Twin Peaks set in motion models of television storytelling that have been influential ever since it was on the air. Small-town quirk and paranormal procedural would dominate American TV throughout the 90s, through the ‘twin peaks’ of Northern Exposure and The X-Files. The legacy endures to this day with series like Parks and Recreation, Wayward Pines, Fringe and Grimm. The long-form murder mystery has been a staple of quality television internationally in recent years, with Denmark’s Forbrydelsen, Britain’s Broadchurch and America’s True Detective. Indeed, if HBO opened the floodgates of American quality television with The Sopranos, then Twin Peaks’ dream states and cine-literacy were an important precedent for the show. More broadly, Twin Peaks cemented many ideas that we now take for granted. It showed us that fantasy and realism can live alongside one another in TV without contradiction and that every character in an ensemble (no matter how ridiculous) deserved an inner life and a separate storyline to boot. Twin Peaks remains the benchmark for what constitutes good television. When Louis C.K. tried to generate an art movie feel for his sitcom Louie, he went to none other than David Lynch as guest star (and director in spirit) for a 3-part season finale. In 2010, mystery drama Psych aired an episode called ‘Dual Spires’ featuring cast members and storylines from Twin Peaks, acknowledging the longevity of the show’s mythology as TV to aspire to.

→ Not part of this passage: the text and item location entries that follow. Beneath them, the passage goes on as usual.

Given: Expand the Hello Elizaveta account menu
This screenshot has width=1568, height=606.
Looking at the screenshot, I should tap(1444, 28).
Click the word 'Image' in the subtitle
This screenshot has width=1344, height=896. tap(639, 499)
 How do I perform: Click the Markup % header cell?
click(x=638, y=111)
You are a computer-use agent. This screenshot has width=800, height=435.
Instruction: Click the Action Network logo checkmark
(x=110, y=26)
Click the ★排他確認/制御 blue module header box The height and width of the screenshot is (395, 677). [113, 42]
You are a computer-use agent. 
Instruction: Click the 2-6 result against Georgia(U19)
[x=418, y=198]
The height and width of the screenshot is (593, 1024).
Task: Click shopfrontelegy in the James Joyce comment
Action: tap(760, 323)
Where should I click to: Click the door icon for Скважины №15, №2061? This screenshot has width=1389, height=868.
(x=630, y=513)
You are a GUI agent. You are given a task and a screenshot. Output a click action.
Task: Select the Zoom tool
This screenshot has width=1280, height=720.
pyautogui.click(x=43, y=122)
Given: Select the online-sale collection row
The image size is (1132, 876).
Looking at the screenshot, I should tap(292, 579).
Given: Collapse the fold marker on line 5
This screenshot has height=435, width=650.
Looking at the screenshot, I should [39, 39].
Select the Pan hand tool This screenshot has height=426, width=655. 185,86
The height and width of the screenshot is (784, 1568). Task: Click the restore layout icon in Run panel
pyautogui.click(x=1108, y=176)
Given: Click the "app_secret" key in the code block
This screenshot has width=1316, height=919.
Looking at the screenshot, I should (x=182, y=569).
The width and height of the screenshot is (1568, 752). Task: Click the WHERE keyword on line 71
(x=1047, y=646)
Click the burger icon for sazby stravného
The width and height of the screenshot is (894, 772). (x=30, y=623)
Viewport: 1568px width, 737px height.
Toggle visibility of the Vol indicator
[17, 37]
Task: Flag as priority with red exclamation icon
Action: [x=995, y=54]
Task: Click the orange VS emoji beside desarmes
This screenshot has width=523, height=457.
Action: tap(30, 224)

If we dwell too much on the originality of Twin Peaks (as a recent Radio 4 documentary did), we are in danger of forgetting how much the show took from television. References abound to classic American series from Dragnet to The Fugitive (complimenting the mid-century Hollywood intertextuality). As the meta-show Invitation to Love indicates, the characters and storylines in Twin Peaks could have easily come out of a daytime soap. But Twin Peaks was also acknowledging how soaps had graduated to primetime in the previous decade, with shows like Dallas and Knots Landing. In fact, the season one cliffhanger bears an uncanny resemblance to the ‘Who Shot J.R.?’ storyline in Dallas that captivated TV audiences exactly a decade before. For all that is made of David Lynch’s ‘cinematic’ influence on the show, Twin Peaks was co-created by Mark Frost, whose formative experience had been writing for television, notably on Steve Bochco and Michael Kozoll’s soap copera Hill Street Blues. Twin Peaks is as remarkable for its adept handling of serial narrative arcs and gradual character development as for its experimental audio-visual style, and there is a clear lineage from Frost’s work on the continuing ensemble drama Hill Street Blues to his teleplays for Twin Peaks. But Lynch and his signature composer Angelo Badalamenti clearly understood the importance of sound to television, creating a soundscape that both compliments perfectly and stands terrifyingly alone from the image.

...or sooner!

…or sooner!

For better or worse, Twin Peaks stands for something bigger than it is. It is the nucleus of a fine art television and a prism through which to see the medium. Laura Palmer said she’d see us in 25 years. She was 25 years over.